I graduated from the University of Sussex with a first-class degree in BSc Genetics. During my undergrad I received funding from the British Society for Cell Biology to perform a summer research placement in Hochegger Lab at the Genome Damage & Stability Centre, investigating the forces leading to centrosome separating and mitotic entry.
Outside of my academic training, I own and breed a small herd of pedigree Jersey cows. All our females are genomically tested for trait-linked SNPs from which breeding indexes can be calculated, this is done to aid breeding decisions and identify genetically superior individuals earlier. It was this interest in genomics and breeding, which resulted in doing a BSc in Genetics, and subsequently attracted me to my PhD project.
My project is an iCASE partnership, supervised by Professor Katherine Denby (University of York), Dr John Clarkson (University of Warwick) & Dr Frances Gawthrop (Tozer Seeds).
One of the greatest challenges facing humanity is how to sustainably feed a growing population while reducing the environmental impact and land usage of food production. Currently, plant diseases are costing the global economy approximately $220 billion annually, by causing the loss of 15% of pre-harvest yields. Furthermore, pesticides/fungicides used to combat these diseases have environmental impacts and fungi can become resistant. Therefore, attention must switch to genetic resistance in order to control plant diseases.

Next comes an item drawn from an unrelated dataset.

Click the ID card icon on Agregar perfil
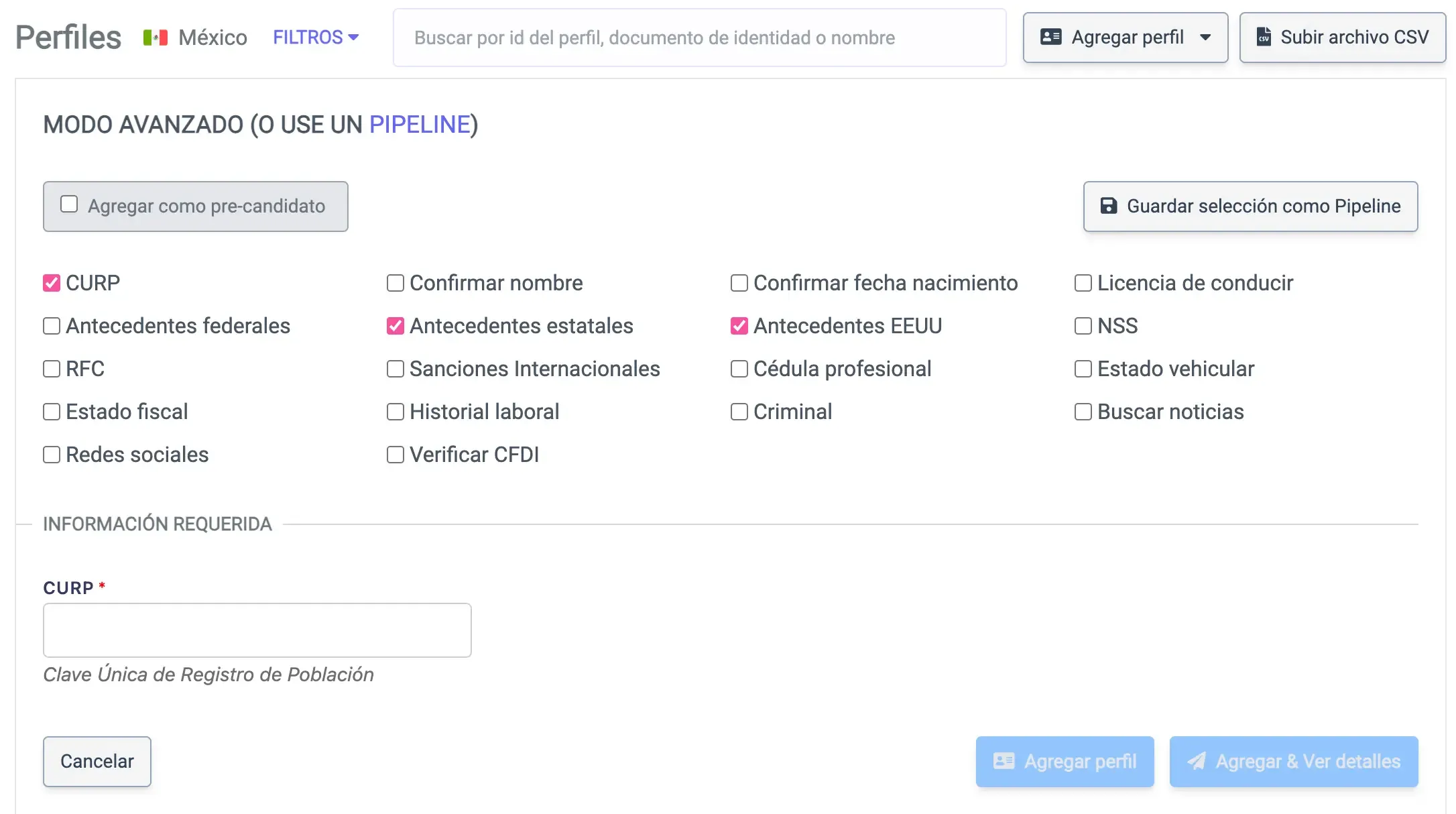The height and width of the screenshot is (814, 1456). point(1051,38)
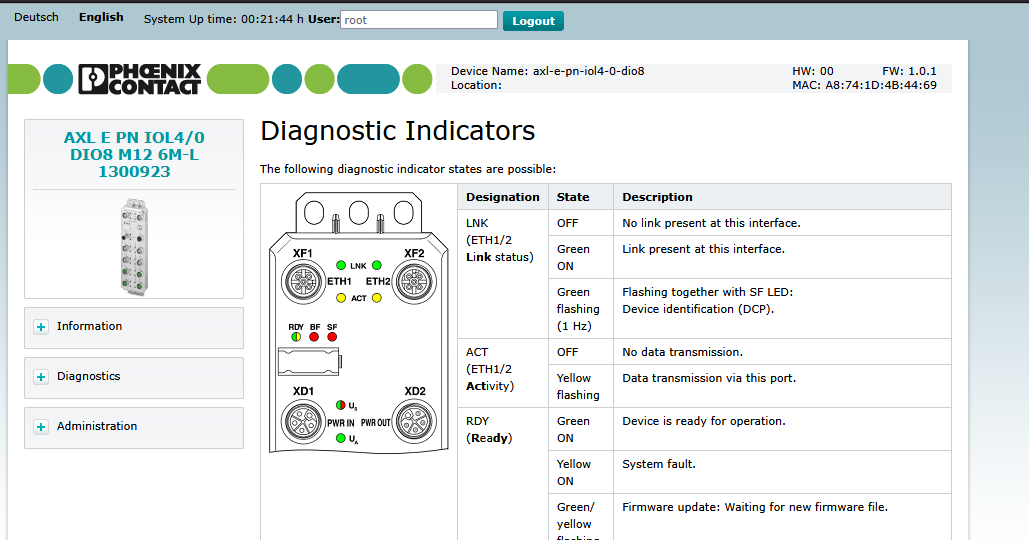Click the ETH2 yellow ACT LED
The width and height of the screenshot is (1029, 540).
pos(377,298)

My project will specifically look at two fungal pathogens, Sclerotinia sclerotiorum and Botrytis cinerea, both of these have broad-host ranges and are able to infect over 200 plant species each. Furthermore, these pathogens cause £10 million per year in pre-harvest losses in Lettuce in the UK (AHDB, 2013). In order to identify novel sources of resistance to these fungal pathogens using a data-driven approach, such as RNA-seq & QTLs.